Speaker
Description
"Breathing exposes lung cells to continual mechanical stimuli, which is part of the microenvironmental signals directing cellular functions. Therefore, developing in vitro model systems that incorporate physiomimetic mechanical stimuli is urgent to fully understand cell behavior. This study aims to introduce a novel in vitro culture methodology combining mechanical stimuli that simulates in vivo breathing in 3D cell culture platforms in the form of recellularized human lung extracellular matrix (ECM) scaffolds and precision cut lung slices (PCLS) from rats.
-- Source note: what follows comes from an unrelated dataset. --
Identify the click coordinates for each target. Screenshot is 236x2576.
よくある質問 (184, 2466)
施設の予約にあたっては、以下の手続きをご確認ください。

To this end, we have constructed a device for controlled cyclic stretch, mimicking amplitudes and frequencies of distensions seen in the breathing human lung. For its validation, we cultured H441 lung epithelial cells in decellularized human lung slices exposed to 16 stretch cycles per minute with a 10% stretch amplitude. Cell viability (resazurin reduction), proliferation (Ki-67) and YAP1 activation were evaluated at 24 and 96 hours by immunohistochemistry, while the expression of SFTPB, COL3A1, COL4A3 and LAMA5 was evaluated by qPCR.
Cyclic stretch induced an increase in SFTPB expression after 24 hours without a concomitant increase in the stretch responsive gene YAP1. The ECM milieu lowered the expression of the basement membrane protein genes COL4A3 and LAMA5 compared to tissue culture plastic control cultures, without any additional effect induced by the mechanical stimuli. Additionally, we show compatibility of the device with PCLS culture showing preserved morphology and metabolism in rat PCLS after 72 hours of mechanical stretch. Thus, we present a novel device and methodology for the study of lung tissue slice cultures subjected to physiomimetic mechanical stimuli, which shows promise for future studies of cell and tissue function in a lung ECM milieu with physiological or pathological mechanical stimuli."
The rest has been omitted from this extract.